(Beginning of Exercise materials)

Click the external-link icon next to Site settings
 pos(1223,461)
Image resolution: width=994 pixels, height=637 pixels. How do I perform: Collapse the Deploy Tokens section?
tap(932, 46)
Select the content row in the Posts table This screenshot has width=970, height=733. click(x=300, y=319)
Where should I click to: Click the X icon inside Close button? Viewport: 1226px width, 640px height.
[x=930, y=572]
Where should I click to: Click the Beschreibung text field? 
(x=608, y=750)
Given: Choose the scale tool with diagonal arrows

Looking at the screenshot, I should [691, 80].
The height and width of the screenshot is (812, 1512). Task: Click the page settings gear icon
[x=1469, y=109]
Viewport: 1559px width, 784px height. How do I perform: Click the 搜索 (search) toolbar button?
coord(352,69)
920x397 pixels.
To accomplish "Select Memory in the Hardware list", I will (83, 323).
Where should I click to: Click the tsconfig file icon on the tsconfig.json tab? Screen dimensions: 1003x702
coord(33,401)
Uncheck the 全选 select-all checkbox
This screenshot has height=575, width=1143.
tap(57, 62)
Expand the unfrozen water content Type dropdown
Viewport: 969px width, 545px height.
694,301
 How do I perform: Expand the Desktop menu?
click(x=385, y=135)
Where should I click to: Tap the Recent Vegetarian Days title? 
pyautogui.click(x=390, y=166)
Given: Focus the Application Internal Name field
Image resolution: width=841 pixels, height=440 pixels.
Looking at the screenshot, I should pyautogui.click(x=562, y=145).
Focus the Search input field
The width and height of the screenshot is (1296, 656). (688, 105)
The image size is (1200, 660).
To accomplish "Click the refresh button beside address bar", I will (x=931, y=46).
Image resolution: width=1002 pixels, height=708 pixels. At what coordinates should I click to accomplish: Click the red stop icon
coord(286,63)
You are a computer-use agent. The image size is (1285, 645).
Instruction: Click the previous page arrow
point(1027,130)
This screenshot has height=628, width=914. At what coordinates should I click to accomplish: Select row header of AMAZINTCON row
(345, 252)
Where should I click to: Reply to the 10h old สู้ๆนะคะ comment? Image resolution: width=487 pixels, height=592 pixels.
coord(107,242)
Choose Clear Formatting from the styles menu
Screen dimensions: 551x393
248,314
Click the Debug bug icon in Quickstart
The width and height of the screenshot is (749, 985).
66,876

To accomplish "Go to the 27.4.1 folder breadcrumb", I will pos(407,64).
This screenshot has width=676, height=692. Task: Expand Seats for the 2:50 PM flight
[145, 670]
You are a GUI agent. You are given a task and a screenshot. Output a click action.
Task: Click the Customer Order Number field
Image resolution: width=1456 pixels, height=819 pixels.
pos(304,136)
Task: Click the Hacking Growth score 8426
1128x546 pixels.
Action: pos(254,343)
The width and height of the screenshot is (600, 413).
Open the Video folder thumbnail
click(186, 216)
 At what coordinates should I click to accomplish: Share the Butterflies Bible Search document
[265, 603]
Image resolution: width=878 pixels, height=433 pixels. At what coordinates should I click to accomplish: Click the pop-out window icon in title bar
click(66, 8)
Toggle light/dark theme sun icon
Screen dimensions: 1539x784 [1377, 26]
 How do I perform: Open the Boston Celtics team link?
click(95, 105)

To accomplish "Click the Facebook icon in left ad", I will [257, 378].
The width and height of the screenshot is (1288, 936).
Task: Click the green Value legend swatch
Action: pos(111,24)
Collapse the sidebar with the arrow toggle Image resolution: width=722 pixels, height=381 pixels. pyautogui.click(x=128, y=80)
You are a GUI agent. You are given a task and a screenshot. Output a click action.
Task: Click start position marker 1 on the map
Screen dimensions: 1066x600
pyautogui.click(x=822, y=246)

(End of Exercise materials)

_Exercise goal_.
Reproduce each line of the entries above from the one containing "Collapse the sidebar" through the last, exactly, and no other line.

_Response to the task_.
Collapse the sidebar with the arrow toggle Image resolution: width=722 pixels, height=381 pixels. pyautogui.click(x=128, y=80)
You are a GUI agent. You are given a task and a screenshot. Output a click action.
Task: Click start position marker 1 on the map
Screen dimensions: 1066x600
pyautogui.click(x=822, y=246)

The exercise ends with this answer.